By KIMBERLEY HAAS
As companies work to determine what their office demands will be post-pandemic, commercial real estate experts continue to debate the impacts on the industry and the banking system.
With office vacancy rates hitting an all-time high in August, it is feared that if office buildings become obsolete, banks will be left to weather the losses. But during a webinar hosted last week by Marcus & Millichap, a California commercial real estate firm specializing in investment sales, financing, research, and advisory services, it was agreed that office commercial real estate loans make up a small percentage of total bank outstanding loans.
Jeffrey DeBoer, founding president and CEO of The Real Estate Roundtable, a nonprofit public policy think tank based in Washington, D.C., estimated that percentage to be 3.6%.
“It’s a small sector of the overall pie of commercial real estate.

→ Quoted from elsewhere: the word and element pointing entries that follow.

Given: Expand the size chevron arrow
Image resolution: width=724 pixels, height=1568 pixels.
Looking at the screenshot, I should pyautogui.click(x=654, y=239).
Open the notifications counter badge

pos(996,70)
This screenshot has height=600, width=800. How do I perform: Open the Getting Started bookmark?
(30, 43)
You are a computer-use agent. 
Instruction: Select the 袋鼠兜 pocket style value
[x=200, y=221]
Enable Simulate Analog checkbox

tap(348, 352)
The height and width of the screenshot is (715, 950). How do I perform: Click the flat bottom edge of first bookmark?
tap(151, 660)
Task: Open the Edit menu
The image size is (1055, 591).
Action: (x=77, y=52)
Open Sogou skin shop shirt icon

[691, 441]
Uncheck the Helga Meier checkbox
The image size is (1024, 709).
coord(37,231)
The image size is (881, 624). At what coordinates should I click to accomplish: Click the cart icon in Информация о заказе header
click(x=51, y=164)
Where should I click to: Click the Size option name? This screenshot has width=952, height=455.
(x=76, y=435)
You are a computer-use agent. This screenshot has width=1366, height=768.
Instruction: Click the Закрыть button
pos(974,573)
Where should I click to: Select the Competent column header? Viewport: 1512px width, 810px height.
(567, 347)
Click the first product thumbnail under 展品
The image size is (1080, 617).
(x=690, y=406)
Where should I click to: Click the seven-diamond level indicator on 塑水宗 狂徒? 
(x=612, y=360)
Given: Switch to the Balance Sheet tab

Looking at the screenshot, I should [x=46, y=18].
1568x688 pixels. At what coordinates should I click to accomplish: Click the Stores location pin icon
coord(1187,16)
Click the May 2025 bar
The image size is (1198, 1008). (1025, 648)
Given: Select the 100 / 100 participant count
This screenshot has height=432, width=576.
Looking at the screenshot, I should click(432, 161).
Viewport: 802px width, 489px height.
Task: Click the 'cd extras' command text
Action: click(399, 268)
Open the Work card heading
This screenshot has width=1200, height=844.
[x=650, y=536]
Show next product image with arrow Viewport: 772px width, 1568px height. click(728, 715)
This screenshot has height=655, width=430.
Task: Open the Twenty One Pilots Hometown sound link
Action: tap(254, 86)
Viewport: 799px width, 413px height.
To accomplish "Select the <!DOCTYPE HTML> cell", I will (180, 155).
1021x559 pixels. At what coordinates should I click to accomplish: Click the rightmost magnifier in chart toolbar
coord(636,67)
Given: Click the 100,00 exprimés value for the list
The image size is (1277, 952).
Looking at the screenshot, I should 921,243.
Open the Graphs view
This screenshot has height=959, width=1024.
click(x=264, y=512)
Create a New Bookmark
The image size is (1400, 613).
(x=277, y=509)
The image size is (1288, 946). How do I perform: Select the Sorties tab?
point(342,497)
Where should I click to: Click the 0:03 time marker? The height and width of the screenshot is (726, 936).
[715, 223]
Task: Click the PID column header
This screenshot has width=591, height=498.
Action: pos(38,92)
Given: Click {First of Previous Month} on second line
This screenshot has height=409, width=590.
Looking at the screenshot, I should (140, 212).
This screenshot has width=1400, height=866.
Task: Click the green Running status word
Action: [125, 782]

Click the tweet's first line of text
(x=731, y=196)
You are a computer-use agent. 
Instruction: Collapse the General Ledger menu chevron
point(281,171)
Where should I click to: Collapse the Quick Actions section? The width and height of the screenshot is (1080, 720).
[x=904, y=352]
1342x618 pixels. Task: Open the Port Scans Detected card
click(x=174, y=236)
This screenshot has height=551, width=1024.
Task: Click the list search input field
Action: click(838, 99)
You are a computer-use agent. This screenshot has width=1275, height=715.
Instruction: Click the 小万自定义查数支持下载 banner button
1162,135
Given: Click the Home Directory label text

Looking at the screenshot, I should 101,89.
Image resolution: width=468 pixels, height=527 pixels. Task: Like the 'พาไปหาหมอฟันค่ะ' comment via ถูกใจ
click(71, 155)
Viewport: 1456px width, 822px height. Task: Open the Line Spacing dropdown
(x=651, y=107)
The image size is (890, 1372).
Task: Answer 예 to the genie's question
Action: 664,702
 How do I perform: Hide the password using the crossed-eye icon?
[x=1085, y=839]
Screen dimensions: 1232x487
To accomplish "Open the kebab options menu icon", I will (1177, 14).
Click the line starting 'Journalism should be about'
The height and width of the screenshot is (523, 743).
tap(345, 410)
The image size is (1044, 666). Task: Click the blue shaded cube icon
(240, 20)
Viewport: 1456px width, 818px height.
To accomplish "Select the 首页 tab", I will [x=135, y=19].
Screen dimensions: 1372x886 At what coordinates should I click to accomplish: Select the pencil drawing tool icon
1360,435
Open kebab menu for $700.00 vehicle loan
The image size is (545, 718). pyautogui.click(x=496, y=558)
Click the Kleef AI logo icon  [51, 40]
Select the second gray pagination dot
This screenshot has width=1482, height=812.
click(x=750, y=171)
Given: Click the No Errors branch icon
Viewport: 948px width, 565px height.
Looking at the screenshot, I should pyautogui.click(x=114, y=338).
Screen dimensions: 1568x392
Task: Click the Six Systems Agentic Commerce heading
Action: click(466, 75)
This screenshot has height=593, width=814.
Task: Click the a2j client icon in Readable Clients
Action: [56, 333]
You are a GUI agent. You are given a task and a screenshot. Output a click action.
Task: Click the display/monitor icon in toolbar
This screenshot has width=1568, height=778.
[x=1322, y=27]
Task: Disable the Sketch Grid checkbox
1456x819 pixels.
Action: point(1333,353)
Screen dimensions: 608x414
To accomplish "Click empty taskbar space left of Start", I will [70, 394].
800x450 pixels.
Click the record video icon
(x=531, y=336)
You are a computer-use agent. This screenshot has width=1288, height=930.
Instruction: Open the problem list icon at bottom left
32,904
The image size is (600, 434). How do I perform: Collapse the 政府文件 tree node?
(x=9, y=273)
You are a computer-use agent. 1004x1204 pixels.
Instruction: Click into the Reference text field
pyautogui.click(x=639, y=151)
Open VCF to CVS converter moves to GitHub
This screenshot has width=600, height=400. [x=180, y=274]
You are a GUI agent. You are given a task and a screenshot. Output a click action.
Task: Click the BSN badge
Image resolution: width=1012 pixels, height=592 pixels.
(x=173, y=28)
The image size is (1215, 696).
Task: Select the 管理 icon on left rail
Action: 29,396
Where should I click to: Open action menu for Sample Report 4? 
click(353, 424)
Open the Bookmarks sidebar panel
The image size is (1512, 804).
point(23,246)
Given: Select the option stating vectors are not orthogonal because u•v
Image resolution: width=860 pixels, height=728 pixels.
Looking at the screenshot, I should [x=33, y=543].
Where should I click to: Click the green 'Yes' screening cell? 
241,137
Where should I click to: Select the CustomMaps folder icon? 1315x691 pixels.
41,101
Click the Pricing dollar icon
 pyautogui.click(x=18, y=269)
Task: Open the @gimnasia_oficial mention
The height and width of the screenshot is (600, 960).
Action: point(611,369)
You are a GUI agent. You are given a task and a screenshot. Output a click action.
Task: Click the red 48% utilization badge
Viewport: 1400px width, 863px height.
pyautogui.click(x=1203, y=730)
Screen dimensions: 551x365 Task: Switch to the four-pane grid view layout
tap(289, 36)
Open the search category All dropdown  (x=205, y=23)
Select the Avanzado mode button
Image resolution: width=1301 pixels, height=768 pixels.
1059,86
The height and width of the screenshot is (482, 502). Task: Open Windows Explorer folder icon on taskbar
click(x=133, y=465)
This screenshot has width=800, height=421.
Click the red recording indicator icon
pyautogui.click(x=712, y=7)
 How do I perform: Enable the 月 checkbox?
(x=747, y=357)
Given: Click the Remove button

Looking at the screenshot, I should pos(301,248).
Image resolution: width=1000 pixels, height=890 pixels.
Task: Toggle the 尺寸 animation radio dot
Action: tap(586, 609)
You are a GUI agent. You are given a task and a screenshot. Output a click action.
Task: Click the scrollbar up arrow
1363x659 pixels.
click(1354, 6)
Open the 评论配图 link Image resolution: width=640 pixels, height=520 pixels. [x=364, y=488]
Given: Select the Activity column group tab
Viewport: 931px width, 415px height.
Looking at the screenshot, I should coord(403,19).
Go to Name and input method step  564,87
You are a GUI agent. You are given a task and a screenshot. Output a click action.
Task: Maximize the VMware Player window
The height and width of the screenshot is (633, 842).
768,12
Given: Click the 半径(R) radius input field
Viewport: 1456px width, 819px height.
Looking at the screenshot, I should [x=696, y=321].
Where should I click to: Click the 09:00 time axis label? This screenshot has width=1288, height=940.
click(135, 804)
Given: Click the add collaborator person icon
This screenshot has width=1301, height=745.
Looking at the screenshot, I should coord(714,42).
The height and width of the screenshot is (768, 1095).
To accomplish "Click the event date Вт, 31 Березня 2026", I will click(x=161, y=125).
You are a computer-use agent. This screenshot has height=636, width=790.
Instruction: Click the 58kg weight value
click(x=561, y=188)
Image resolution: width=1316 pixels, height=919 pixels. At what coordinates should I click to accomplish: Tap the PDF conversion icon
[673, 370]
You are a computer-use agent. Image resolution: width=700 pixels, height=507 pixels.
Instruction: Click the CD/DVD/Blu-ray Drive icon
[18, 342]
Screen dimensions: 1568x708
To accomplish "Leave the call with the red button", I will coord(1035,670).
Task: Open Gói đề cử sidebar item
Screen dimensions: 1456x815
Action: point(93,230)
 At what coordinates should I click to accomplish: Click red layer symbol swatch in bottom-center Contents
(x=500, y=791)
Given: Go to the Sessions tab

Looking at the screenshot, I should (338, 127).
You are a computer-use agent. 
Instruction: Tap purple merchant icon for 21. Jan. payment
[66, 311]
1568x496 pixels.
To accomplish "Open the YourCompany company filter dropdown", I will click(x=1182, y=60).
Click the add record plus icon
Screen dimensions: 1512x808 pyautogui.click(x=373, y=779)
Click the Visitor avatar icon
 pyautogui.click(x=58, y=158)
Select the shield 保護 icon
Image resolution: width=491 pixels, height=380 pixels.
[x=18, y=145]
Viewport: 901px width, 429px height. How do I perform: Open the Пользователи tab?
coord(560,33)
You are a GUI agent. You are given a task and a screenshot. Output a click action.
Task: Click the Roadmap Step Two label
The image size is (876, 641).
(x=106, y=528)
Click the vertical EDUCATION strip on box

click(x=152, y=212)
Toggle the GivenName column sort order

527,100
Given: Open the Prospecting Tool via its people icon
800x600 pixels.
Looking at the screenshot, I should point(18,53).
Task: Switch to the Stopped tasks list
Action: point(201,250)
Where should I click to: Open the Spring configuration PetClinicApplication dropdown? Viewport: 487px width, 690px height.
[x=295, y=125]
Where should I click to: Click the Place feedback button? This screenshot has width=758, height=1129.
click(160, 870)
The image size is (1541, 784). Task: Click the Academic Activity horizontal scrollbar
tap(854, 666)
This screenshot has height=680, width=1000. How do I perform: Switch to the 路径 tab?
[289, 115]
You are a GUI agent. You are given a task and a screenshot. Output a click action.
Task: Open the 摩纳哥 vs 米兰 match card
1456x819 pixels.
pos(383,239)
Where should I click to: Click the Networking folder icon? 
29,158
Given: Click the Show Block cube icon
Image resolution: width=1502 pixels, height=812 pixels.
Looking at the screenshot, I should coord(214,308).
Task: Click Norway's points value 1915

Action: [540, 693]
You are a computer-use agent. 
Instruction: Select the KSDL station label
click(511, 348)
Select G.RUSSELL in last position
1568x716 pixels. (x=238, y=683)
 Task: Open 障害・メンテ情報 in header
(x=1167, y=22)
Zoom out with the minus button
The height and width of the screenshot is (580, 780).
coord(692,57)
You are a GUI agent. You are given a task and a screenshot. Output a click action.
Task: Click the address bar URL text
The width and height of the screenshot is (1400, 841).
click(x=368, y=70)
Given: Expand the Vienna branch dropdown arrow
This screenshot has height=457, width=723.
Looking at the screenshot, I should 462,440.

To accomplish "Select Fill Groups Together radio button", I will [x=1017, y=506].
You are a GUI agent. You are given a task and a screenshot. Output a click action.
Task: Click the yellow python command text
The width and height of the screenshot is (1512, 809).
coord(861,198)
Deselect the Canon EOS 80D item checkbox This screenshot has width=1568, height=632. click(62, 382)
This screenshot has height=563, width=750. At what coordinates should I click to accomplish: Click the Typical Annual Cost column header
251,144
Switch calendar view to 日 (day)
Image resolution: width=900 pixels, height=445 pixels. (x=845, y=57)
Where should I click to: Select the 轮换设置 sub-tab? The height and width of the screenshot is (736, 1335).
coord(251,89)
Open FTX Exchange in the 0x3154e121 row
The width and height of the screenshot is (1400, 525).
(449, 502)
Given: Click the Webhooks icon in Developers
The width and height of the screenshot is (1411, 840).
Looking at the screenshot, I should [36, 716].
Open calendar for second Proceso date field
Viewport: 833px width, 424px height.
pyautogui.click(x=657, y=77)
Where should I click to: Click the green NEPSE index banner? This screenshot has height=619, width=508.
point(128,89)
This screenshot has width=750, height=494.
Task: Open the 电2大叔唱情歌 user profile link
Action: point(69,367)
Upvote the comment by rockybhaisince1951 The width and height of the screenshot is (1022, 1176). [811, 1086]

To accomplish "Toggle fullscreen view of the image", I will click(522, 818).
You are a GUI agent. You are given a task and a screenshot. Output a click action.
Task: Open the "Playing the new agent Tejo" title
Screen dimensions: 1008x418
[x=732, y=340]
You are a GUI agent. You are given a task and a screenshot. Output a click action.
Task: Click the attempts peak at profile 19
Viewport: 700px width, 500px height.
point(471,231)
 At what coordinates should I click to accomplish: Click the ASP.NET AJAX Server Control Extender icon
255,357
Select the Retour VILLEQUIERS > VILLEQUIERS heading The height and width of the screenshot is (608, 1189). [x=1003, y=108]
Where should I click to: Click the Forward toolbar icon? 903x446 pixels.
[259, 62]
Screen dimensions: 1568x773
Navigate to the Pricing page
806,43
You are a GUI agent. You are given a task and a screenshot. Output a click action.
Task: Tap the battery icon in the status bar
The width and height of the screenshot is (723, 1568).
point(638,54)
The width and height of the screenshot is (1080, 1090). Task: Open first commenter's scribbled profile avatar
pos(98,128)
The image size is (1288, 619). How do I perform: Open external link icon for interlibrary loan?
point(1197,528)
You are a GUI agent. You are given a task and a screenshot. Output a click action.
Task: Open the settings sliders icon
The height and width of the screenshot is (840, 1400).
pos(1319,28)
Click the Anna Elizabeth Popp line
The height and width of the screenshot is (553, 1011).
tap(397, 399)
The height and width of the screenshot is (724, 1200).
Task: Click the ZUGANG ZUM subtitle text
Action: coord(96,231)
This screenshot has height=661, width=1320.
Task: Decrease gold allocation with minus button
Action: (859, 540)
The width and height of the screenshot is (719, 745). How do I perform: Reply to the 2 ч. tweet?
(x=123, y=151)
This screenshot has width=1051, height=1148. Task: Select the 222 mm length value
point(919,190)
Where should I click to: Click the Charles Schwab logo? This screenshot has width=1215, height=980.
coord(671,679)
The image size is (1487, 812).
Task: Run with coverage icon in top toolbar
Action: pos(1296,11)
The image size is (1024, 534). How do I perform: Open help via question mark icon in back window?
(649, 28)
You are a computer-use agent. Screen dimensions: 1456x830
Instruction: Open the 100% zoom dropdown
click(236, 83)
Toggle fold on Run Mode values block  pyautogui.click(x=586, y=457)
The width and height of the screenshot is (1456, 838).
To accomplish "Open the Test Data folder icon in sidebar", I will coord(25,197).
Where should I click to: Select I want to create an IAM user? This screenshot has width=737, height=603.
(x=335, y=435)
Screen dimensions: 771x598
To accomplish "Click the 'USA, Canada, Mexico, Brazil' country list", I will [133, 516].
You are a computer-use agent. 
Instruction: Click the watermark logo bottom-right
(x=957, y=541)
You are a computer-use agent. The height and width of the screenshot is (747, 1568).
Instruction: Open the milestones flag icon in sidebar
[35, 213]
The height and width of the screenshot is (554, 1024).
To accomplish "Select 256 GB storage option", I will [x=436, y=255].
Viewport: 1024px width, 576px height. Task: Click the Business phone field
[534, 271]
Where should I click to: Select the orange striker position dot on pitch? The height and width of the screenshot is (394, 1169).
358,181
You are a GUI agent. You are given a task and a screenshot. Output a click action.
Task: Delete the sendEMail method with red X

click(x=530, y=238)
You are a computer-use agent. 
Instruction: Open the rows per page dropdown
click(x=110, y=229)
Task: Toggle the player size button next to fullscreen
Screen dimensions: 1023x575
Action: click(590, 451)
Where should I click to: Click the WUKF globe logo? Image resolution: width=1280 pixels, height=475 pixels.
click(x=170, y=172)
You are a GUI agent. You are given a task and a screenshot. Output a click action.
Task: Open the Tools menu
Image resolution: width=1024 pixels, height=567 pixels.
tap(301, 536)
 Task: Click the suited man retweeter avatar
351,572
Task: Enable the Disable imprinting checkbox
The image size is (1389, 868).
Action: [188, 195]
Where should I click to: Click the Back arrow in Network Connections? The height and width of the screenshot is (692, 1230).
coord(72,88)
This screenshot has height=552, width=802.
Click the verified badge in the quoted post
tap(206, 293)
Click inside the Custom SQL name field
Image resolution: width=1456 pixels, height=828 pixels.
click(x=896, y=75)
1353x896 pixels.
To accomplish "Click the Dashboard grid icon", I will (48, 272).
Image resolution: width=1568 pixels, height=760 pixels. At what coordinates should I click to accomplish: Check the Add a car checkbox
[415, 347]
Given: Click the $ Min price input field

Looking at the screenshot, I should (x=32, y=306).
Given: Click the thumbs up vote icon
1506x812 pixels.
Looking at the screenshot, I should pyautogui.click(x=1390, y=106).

And it’s a small sector of the overall holdings of banks in general,” DeBoer said.
DeBoer explained that every sector of commercial real estate went through challenges related to the pandemic. Now, the spotlight has turned to office space.
“When the press says, first of all, that commercial real estate is in chaos, that’s simply not true,” DeBoer said. “I think the thing that really needs to be remembered that’s not getting through, certainly to the press, certainly maybe not to some investors, is commercial real estate is not all the same. You can’t paint it all with the same brush, nor can you paint banks with the same brush.”
A chart used during the webinar showed that while rents have grown 50.6% in the industrial sector and 34% in the apartment sector over the course of the last five years, rent growth for offices over the same time period has only been 4.6%. So although rents may need to go up to offset higher interest rates when property owners refinance, the overall impact will hit differently than in other commercial real estate sectors.
As the debate continues, more workers are being called back into the office.
Companies that allowed employees to work remotely during and immediately after the Covid pandemic are reversing course this year. On Sept. 5, Meta’s requirement that employees assigned to an office show up at least three days a week went into effect.
With the policy change, Facebook and Instagram’s parent company joined Google and other major employers that are pulling the plug on remote work despite advances in technology that allow people to log in from anywhere.
A recent survey by ResumeBuilder.com found 51% of companies require some or all employees to work in person and 39% more plan to by the end of 2024.